**WHAT TO WORK ON:** An exact transcription is needed, starting at the line containing "Task: Focus the 最大优化轮次 input field" and running through the last line of the records, with every picture left out.

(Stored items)
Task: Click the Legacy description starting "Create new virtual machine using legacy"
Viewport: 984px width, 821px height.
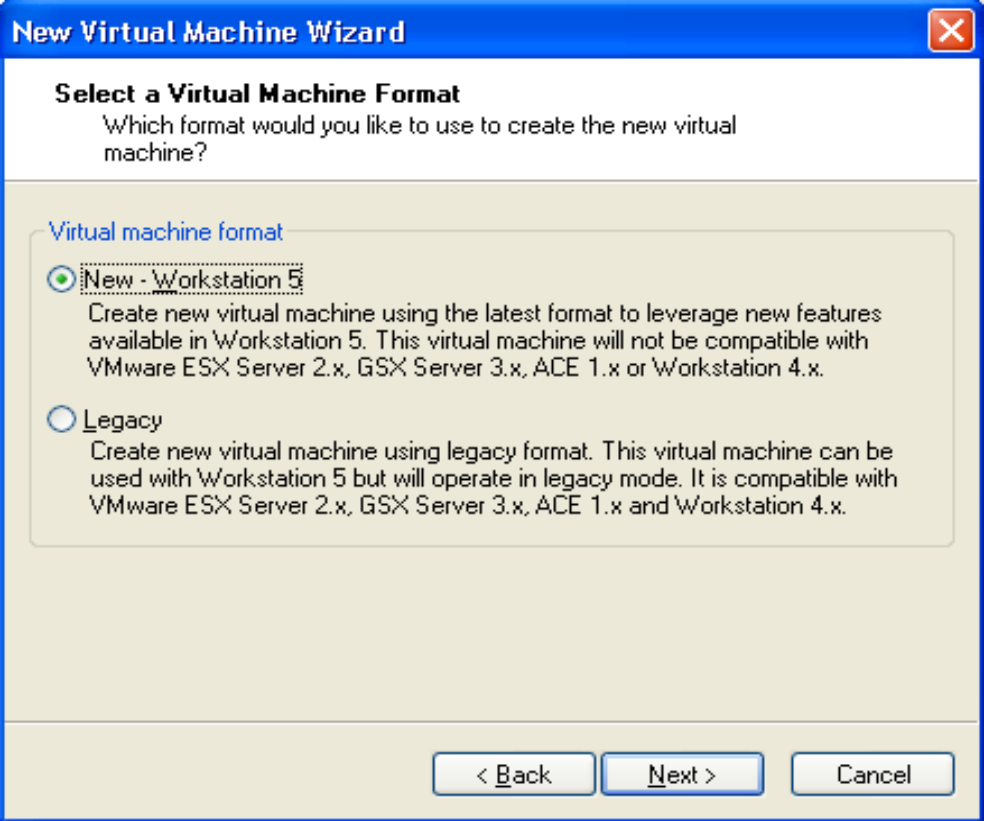Action: 490,452
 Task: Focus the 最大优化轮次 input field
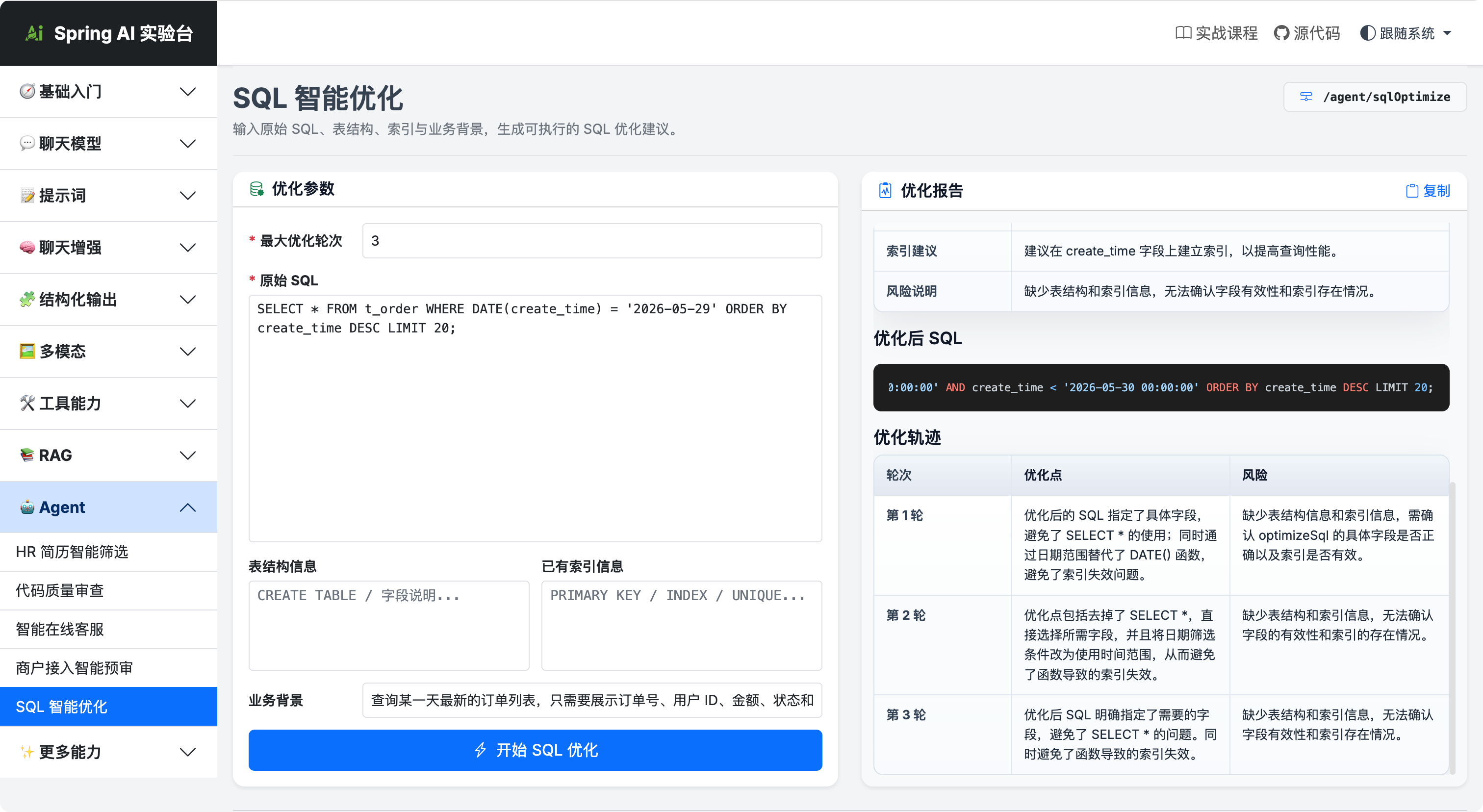(x=592, y=241)
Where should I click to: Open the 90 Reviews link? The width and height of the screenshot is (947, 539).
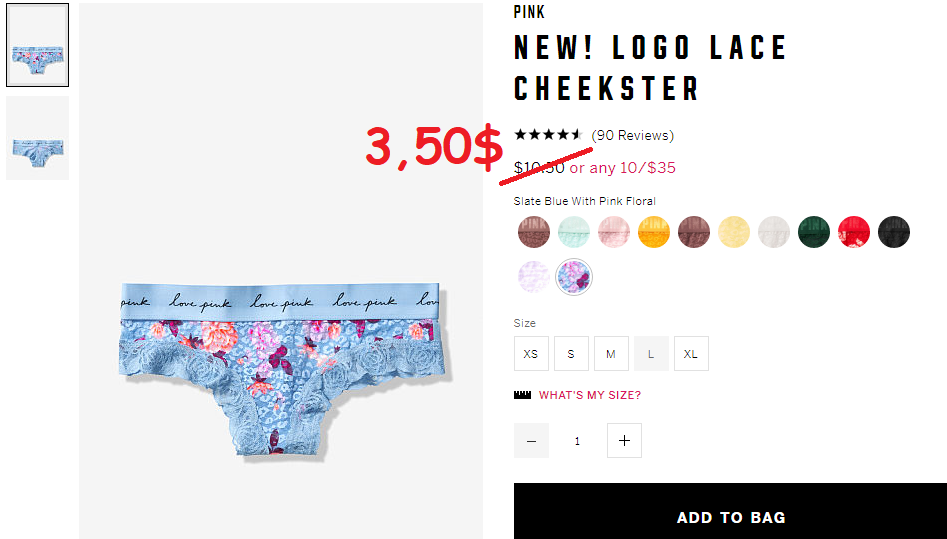(x=632, y=135)
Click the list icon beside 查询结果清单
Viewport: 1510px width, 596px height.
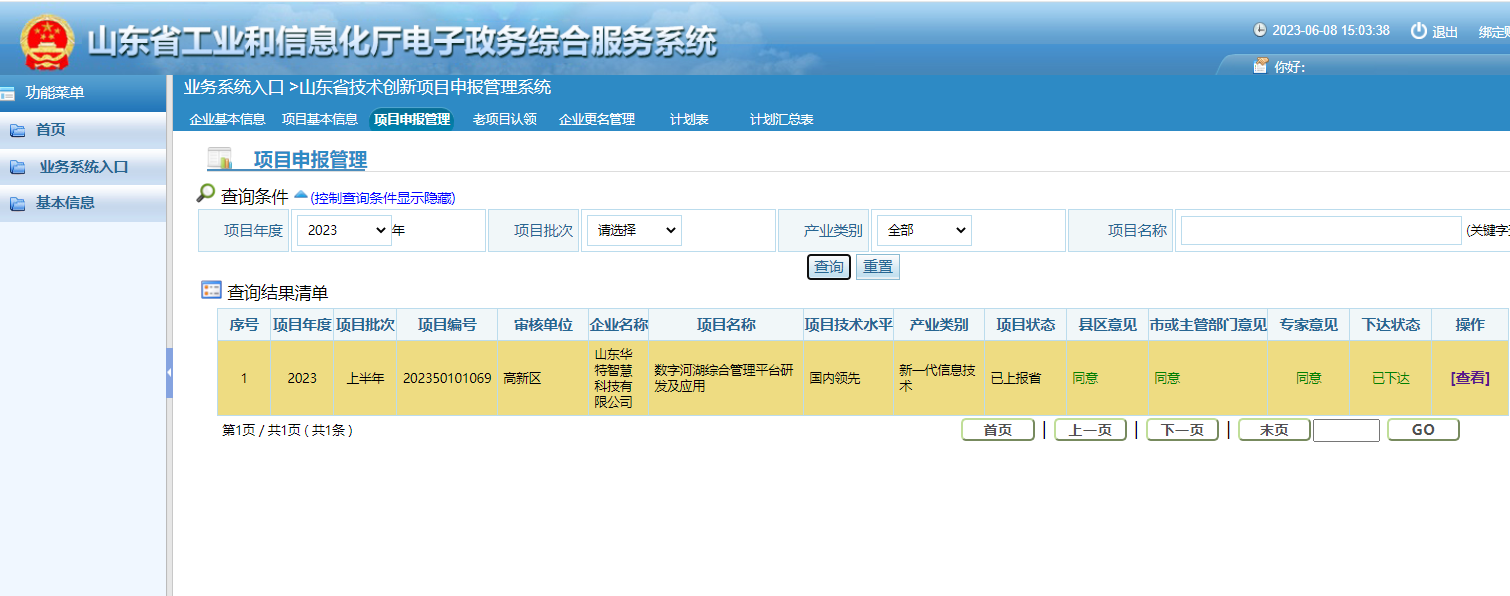point(211,291)
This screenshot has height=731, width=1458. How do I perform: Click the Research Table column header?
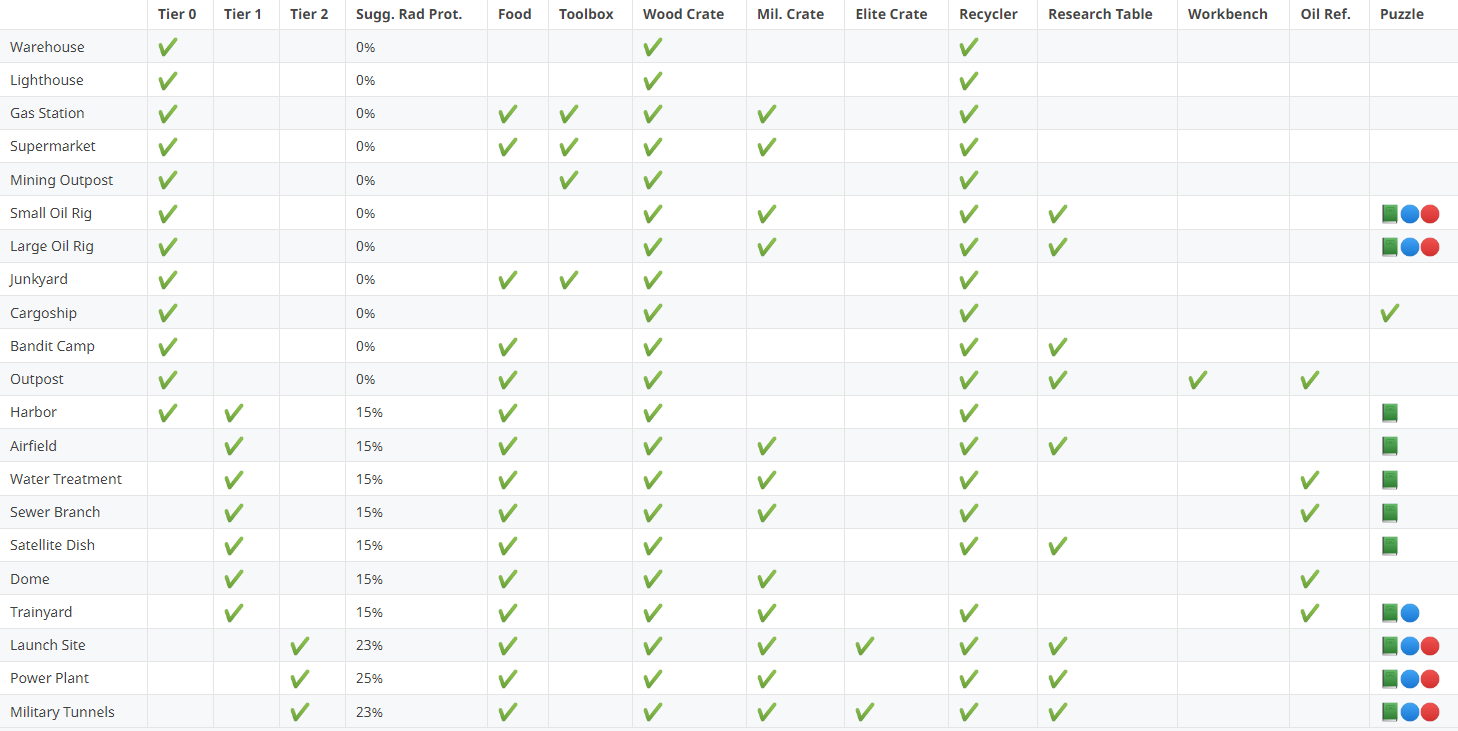point(1100,14)

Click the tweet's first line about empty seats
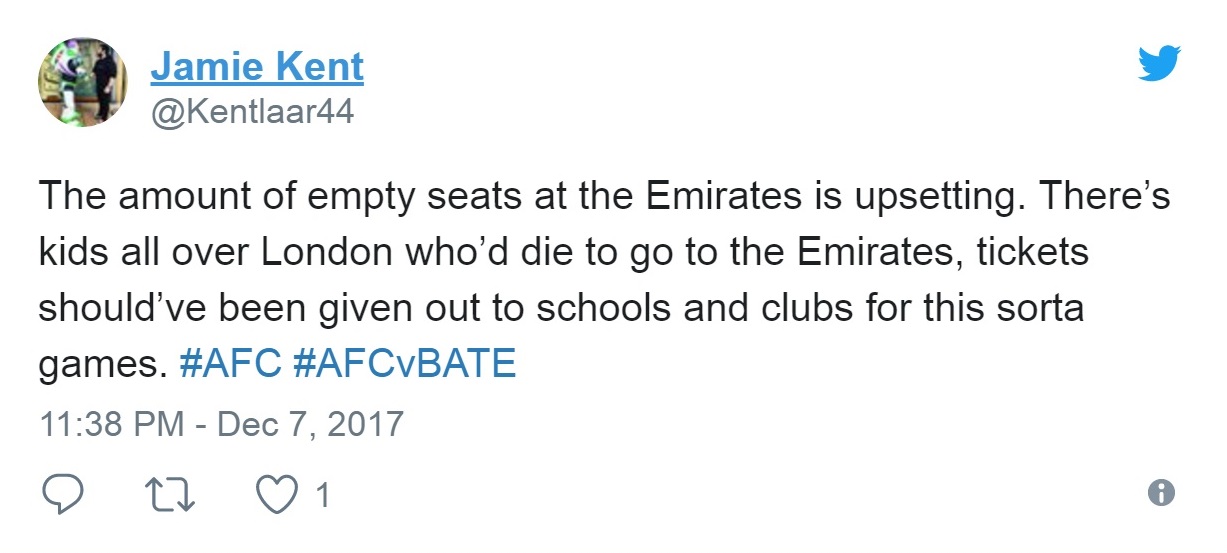(x=604, y=198)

**ANSWER BELOW:**
 Task: Focus the 最大优化轮次 input field
(x=592, y=241)
Where should I click to: Open the 90 Reviews link? The width and height of the screenshot is (947, 539).
(x=632, y=135)
Click the list icon beside 查询结果清单
Viewport: 1510px width, 596px height.
point(211,291)
This screenshot has height=731, width=1458. How do I perform: Click the Research Table column header?
point(1100,14)

Click the tweet's first line about empty seats
(x=604, y=198)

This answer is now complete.